Stored items from a collection:
== == ==

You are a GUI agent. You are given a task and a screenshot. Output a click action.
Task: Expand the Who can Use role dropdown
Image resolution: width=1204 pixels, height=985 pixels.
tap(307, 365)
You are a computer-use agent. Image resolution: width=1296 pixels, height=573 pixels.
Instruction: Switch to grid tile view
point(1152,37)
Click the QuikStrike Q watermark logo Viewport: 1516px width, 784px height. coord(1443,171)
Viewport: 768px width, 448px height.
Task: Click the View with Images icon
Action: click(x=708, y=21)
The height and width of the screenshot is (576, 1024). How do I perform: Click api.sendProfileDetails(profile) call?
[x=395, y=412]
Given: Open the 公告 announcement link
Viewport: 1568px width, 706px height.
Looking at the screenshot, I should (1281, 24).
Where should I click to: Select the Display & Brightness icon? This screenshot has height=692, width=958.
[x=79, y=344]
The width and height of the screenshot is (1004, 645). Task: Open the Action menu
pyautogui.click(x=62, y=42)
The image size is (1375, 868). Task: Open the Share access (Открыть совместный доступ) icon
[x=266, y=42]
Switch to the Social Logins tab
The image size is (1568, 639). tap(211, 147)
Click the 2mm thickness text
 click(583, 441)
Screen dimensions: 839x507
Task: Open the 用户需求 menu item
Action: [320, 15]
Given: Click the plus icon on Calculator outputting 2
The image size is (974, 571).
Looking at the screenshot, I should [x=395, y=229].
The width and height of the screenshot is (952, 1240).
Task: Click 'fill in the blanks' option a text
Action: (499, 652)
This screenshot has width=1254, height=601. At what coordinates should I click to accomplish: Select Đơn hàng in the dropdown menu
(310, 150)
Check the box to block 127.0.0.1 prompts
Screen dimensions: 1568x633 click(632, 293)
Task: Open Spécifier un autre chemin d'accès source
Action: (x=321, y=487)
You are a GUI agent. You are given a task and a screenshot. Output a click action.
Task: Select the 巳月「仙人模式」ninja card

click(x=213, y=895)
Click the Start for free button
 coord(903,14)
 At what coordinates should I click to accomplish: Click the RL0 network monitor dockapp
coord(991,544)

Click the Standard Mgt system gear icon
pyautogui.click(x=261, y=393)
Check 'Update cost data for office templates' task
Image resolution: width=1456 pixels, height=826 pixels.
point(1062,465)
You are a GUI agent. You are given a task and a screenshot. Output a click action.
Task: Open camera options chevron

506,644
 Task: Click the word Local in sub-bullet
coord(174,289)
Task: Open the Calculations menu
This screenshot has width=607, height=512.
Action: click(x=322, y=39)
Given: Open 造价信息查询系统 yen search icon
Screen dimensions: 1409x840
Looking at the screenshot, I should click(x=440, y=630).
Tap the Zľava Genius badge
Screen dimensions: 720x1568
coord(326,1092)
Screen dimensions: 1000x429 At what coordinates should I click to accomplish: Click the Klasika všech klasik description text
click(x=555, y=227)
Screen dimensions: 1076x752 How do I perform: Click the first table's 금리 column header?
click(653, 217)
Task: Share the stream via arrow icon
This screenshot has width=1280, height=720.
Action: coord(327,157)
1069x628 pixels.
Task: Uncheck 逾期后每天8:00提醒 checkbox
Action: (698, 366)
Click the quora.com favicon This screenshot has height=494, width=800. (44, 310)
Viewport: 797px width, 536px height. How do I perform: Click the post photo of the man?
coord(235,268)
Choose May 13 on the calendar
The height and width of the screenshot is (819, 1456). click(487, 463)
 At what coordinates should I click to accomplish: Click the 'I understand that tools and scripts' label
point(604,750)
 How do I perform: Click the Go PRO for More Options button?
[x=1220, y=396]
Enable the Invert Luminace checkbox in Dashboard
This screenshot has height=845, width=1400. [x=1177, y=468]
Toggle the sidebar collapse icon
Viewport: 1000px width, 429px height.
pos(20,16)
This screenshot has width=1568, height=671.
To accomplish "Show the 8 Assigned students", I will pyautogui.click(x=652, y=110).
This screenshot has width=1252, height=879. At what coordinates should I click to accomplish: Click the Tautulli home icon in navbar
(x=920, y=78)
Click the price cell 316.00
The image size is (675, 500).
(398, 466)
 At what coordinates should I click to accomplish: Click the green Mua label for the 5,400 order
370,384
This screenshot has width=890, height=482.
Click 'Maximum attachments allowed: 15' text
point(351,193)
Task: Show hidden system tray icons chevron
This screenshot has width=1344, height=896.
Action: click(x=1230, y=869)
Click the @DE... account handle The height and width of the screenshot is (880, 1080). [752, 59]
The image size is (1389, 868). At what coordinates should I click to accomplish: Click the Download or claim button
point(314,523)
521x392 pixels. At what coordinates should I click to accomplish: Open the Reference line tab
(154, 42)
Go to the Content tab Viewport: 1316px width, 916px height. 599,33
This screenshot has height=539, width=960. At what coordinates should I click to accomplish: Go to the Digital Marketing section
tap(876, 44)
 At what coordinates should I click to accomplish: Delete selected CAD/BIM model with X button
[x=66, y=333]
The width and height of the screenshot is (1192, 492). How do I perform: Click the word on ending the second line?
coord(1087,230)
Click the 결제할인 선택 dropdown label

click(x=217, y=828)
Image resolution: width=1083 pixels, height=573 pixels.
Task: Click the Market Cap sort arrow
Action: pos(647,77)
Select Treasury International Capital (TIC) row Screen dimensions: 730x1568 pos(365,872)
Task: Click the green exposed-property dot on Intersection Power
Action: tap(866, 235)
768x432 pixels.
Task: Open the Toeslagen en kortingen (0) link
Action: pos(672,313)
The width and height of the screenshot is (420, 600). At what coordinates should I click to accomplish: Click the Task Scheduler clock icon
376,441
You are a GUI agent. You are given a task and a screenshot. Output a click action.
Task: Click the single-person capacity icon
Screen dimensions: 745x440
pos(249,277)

== == ==

## PROBLEM DESCRIPTION:
Tally the lines above containing "Show"; give only the number.

## TASK SOLUTION:
2